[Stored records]
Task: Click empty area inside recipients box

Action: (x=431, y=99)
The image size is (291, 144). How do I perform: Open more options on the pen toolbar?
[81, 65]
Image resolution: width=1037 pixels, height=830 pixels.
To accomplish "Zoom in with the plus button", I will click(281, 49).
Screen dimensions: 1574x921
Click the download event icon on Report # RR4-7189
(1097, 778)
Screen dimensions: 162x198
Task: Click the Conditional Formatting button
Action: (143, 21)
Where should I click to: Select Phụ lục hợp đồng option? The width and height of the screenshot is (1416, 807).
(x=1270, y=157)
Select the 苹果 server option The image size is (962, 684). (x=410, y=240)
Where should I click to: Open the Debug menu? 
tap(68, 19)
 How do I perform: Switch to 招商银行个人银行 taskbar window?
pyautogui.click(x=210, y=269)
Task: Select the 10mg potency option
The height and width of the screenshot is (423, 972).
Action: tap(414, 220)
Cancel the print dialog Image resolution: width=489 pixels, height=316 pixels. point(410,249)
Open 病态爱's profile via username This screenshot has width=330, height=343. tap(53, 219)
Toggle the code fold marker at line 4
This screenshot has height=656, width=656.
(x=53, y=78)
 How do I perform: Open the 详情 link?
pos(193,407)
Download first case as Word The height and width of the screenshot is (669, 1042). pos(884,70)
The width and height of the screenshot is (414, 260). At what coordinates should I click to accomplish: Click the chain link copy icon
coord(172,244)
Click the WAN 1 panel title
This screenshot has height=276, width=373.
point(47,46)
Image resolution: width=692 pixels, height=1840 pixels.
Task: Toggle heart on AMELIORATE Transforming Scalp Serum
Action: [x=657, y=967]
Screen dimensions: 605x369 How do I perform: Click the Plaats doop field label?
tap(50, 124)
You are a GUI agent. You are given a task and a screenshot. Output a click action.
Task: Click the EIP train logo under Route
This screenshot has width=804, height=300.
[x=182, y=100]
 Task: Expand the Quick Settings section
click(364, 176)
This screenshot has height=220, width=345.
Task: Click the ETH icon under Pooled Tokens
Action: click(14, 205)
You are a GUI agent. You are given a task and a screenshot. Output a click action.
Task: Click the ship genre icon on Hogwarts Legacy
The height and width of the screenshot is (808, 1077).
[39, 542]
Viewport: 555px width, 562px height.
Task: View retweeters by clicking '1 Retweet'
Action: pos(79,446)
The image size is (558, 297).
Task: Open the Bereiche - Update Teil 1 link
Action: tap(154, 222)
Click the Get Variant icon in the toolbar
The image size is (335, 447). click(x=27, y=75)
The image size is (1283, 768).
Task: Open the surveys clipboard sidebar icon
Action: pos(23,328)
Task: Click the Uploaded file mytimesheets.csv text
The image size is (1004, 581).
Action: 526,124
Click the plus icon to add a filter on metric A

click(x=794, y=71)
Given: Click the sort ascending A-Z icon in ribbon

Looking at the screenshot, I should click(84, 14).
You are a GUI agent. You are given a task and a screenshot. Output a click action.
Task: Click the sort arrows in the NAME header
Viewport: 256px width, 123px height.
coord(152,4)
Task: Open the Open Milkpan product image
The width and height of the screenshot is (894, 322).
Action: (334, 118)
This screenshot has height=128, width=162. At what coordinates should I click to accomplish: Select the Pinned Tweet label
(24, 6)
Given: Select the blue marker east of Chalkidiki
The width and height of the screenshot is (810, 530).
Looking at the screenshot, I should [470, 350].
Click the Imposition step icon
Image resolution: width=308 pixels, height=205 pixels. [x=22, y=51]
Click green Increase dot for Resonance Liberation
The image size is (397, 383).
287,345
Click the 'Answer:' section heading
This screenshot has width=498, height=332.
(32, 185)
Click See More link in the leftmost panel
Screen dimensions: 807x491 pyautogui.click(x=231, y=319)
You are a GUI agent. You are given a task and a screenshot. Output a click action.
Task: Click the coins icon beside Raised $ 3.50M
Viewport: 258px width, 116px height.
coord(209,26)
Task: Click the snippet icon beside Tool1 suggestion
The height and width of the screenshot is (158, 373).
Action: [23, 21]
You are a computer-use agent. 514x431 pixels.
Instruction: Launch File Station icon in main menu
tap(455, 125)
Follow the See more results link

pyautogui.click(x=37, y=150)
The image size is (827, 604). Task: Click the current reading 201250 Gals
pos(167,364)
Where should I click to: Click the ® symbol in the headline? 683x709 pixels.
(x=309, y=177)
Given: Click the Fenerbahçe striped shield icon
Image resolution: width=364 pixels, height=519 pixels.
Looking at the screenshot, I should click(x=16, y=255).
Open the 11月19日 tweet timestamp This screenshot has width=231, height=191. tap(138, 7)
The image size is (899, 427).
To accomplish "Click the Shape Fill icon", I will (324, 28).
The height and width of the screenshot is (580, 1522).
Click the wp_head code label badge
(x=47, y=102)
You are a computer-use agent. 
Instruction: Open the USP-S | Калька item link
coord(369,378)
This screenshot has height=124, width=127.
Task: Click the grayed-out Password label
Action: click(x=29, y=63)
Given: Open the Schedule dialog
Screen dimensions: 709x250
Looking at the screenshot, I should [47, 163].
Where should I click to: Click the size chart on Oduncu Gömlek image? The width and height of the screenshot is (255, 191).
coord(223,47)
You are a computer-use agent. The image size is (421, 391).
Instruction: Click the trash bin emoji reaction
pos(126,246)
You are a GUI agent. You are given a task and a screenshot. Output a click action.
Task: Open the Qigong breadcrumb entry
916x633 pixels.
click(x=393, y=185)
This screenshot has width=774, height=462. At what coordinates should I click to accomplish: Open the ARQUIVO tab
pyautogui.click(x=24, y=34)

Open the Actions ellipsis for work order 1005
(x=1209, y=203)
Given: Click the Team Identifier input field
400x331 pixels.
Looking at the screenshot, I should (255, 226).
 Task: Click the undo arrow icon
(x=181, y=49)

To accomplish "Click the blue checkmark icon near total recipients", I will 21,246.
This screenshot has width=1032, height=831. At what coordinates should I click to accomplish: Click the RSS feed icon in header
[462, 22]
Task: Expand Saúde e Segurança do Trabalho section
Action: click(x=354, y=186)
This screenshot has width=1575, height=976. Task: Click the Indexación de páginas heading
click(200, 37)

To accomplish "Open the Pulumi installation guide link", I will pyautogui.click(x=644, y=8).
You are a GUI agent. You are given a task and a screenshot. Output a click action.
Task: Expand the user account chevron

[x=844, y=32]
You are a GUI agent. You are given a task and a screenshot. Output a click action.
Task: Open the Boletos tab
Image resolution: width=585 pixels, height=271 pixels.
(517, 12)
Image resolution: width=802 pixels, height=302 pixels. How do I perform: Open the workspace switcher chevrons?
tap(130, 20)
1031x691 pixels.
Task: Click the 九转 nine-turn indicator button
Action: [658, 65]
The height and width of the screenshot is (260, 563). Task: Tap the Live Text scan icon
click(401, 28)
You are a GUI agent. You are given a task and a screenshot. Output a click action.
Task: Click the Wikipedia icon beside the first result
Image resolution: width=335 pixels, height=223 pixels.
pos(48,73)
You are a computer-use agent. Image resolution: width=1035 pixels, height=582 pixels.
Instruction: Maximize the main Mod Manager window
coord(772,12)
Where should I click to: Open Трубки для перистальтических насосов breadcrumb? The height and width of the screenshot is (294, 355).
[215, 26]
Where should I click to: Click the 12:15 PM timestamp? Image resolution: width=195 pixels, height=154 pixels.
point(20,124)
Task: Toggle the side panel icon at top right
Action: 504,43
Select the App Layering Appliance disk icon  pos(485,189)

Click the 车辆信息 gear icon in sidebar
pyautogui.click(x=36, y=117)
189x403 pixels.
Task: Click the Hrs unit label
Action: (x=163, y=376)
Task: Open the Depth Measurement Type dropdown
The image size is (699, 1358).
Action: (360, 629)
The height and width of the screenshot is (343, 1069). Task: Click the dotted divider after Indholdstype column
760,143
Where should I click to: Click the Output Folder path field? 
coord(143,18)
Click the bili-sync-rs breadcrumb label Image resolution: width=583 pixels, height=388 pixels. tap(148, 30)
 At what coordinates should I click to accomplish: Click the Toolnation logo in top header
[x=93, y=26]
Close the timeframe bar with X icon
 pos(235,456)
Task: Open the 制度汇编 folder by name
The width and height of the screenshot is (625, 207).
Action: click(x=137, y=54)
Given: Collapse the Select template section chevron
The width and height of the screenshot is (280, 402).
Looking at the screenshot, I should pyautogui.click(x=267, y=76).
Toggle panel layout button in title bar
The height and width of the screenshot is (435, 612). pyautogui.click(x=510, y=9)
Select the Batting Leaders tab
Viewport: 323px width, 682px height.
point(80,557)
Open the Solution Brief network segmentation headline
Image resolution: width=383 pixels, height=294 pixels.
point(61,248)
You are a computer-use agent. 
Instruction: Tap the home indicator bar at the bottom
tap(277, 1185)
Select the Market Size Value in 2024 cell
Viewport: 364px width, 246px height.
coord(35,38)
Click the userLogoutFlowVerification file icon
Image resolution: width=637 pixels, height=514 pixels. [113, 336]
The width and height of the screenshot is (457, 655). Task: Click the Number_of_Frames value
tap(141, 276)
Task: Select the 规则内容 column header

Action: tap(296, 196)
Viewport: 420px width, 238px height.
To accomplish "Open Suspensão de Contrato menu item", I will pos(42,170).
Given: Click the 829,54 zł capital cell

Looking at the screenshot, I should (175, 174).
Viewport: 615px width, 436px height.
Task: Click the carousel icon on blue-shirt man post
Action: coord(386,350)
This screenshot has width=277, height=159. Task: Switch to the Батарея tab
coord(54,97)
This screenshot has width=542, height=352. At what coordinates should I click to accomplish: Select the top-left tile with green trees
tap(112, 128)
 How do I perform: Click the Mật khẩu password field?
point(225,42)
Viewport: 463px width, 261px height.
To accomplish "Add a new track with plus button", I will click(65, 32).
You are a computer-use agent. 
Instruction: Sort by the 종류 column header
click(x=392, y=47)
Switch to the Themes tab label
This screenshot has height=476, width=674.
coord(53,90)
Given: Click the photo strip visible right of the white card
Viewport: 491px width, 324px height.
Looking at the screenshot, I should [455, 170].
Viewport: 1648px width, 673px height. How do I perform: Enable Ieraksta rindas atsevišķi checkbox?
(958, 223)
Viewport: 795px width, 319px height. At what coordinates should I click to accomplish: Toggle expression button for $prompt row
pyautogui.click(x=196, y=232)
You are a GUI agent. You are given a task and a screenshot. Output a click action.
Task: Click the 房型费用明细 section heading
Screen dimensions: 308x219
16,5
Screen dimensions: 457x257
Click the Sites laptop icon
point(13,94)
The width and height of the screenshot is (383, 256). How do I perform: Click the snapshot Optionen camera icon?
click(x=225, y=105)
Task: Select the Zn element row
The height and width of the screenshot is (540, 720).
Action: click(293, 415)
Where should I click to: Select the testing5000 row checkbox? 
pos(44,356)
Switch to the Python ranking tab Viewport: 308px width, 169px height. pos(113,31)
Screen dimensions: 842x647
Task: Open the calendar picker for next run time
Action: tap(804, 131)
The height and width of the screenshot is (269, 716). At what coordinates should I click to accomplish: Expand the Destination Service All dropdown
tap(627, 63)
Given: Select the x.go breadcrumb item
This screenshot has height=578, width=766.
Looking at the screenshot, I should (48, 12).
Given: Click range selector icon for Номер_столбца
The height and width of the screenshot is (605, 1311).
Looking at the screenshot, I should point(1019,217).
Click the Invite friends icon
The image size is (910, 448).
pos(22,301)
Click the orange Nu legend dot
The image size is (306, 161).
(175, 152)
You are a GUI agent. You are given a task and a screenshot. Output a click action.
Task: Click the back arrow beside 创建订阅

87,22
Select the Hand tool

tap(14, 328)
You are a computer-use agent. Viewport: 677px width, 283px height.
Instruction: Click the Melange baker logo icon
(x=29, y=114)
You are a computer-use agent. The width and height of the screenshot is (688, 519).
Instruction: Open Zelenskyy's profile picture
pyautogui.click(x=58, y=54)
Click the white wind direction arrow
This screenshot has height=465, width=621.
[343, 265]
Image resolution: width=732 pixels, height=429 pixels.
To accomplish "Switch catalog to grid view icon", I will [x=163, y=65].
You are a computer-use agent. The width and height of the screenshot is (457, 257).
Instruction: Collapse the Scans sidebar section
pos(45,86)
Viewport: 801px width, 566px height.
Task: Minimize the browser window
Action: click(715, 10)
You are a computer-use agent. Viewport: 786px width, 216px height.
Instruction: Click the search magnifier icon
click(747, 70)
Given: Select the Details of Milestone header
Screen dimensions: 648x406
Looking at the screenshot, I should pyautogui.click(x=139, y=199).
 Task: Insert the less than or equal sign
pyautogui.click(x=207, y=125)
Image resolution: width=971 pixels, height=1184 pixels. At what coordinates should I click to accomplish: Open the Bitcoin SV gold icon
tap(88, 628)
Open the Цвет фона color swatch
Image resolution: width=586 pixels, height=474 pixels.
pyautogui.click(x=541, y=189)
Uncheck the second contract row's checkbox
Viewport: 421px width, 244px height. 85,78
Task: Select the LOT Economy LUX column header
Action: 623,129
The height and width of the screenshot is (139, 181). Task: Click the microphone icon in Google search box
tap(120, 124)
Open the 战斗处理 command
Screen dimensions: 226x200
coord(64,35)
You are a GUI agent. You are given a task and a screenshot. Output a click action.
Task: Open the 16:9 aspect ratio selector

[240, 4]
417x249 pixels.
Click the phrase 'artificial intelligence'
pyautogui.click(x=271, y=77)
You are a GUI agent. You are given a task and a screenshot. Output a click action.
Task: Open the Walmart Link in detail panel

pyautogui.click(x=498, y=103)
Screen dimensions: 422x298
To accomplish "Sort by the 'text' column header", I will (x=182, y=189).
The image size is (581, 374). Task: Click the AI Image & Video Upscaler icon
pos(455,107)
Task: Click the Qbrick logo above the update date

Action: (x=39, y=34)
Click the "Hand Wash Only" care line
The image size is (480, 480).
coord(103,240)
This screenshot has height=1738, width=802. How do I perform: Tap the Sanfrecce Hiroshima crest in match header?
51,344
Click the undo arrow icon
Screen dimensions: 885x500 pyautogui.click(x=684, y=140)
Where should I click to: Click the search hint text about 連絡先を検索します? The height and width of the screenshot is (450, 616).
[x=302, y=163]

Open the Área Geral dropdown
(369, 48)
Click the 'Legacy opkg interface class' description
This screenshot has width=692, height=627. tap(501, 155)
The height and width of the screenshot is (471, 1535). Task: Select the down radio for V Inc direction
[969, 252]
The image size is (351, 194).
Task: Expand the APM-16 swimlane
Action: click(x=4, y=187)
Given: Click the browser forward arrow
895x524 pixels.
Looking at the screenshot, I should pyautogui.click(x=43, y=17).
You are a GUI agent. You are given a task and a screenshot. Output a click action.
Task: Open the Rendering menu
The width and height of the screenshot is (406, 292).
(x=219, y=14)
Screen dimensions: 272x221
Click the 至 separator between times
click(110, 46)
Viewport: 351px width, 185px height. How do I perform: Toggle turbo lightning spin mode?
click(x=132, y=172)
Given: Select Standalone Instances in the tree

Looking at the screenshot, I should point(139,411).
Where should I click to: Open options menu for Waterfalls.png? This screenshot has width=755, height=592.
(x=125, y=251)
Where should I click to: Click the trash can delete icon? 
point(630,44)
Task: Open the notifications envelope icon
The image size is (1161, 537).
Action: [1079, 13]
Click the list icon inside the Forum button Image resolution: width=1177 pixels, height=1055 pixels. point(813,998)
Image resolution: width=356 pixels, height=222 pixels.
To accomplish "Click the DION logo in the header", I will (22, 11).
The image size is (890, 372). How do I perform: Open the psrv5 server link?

→ **Assignment**
Output the line containing "Task: Open the Rendering menu" and each line after it through the close of the entries, unchanged and with no other lines.

→ **Solution to this task**
Task: Open the Rendering menu
The width and height of the screenshot is (406, 292).
(x=219, y=14)
Screen dimensions: 272x221
Click the 至 separator between times
click(110, 46)
Viewport: 351px width, 185px height. How do I perform: Toggle turbo lightning spin mode?
click(x=132, y=172)
Given: Select Standalone Instances in the tree

Looking at the screenshot, I should point(139,411).
Where should I click to: Open options menu for Waterfalls.png? This screenshot has width=755, height=592.
(x=125, y=251)
Where should I click to: Click the trash can delete icon? 
point(630,44)
Task: Open the notifications envelope icon
The image size is (1161, 537).
Action: [1079, 13]
Click the list icon inside the Forum button Image resolution: width=1177 pixels, height=1055 pixels. point(813,998)
Image resolution: width=356 pixels, height=222 pixels.
To accomplish "Click the DION logo in the header", I will (22, 11).
The image size is (890, 372). How do I perform: Open the psrv5 server link?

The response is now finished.